* [Extracted records]

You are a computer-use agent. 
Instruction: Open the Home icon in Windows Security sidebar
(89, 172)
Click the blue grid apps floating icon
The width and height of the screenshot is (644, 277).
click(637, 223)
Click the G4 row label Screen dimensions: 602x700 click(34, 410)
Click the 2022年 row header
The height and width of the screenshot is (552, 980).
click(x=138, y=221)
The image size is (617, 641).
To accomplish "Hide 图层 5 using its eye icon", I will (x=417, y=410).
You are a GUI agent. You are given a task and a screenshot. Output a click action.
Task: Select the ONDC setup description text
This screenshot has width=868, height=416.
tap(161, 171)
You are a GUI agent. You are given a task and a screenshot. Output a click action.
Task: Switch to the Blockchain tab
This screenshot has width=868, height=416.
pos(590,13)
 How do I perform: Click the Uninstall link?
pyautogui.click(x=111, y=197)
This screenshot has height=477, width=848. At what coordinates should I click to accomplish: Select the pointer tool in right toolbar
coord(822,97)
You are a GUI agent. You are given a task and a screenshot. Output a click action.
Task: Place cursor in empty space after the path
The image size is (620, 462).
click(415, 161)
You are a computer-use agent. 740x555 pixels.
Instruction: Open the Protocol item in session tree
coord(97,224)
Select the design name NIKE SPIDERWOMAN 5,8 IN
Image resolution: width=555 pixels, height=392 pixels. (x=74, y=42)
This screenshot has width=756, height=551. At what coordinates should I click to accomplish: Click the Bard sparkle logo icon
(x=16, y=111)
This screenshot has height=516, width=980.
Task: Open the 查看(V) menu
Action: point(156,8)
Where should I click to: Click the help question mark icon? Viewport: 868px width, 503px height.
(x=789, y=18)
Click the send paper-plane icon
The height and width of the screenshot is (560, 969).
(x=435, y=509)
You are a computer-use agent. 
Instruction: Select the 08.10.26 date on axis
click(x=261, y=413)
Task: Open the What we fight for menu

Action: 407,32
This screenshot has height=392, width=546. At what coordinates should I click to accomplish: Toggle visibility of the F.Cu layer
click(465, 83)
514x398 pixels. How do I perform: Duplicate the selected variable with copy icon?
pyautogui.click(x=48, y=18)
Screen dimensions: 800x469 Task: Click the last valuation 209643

* [Instructions to follow]
Reproduce the lines from the one containing "Instruction: Select the 08.10.26 date on axis" to the end of the entries, keeping both ends and adding nothing.

* [Exercise response]
Instruction: Select the 08.10.26 date on axis
click(x=261, y=413)
Task: Open the What we fight for menu

Action: 407,32
This screenshot has height=392, width=546. At what coordinates should I click to accomplish: Toggle visibility of the F.Cu layer
click(465, 83)
514x398 pixels. How do I perform: Duplicate the selected variable with copy icon?
pyautogui.click(x=48, y=18)
Screen dimensions: 800x469 Task: Click the last valuation 209643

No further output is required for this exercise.